* _Задание_
В каком году Захарова обратила внимание на важность проблемы «центр и регионы», согласно документу о Великих реформах?

Нерешенных и недостаточно раскрытых проблем Великих реформ также было названо Захаровой немало. Главное – это акцент на необходимости такого изучения вопроса о предпосылках ликвидации крепостного права, при котором использовались бы данные о макро- и микроуровне социально-экономического развития предреформенных десятилетий, в том числе и в региональном измерении[493 - Захарова Л. Г. Великие реформы 1860–1870?х годов: поворотный пункт российской истории. С. 154.]. Кстати, еще в 1998 году Захарова обращала внимание на важность проблемы «центр и регионы»[494 - Она же. Крестьянская реформа 1861 г. в исторической перспективе (к проблеме: Россия и Запад – выбор пути развития) // Украiна i Росiя в панорамi столiть. Чернiгiв, 1998. С. 175.]. Особое значение приобретает утверждение, что пристального внимания историков потребует «жизнь самих деятелей Великих реформ и реальные обстоятельства, в которых они творили». Причем изучать это нужно, прислушиваясь к терминам, понятиям, которые они употребляли, к их восприятию действительности, чтобы «избежать той прямолинейности в оценках Великих реформ, которая заметна в историографии»[495 - Захарова Л. Г. Великие реформы 1860–1870?х годов: поворотный пункт российской истории. С. 164–165.]. Еще раз это подчеркнуто Захаровой во вступительной части к переизданию ее известной монографии «Самодержавие и отмена крепостного права в России»[496 - Она же. Александр II и отмена крепостного права в России. М., 2011. 720 с.].

* _Доступные данные_
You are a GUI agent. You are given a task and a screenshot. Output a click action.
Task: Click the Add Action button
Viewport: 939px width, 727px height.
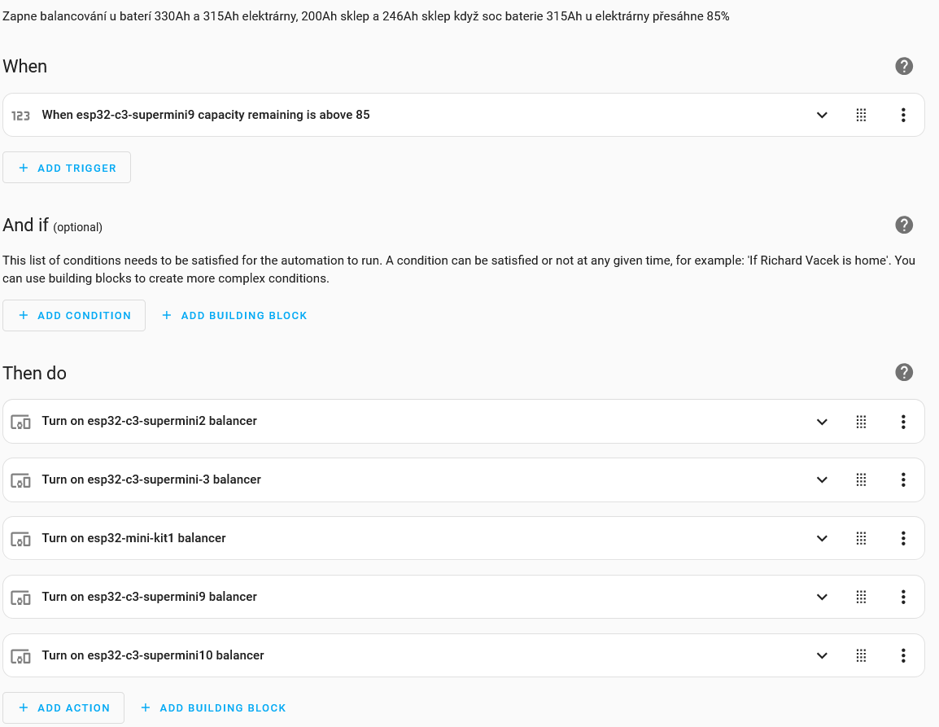pyautogui.click(x=63, y=708)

* _Ответ_
В 1998 году.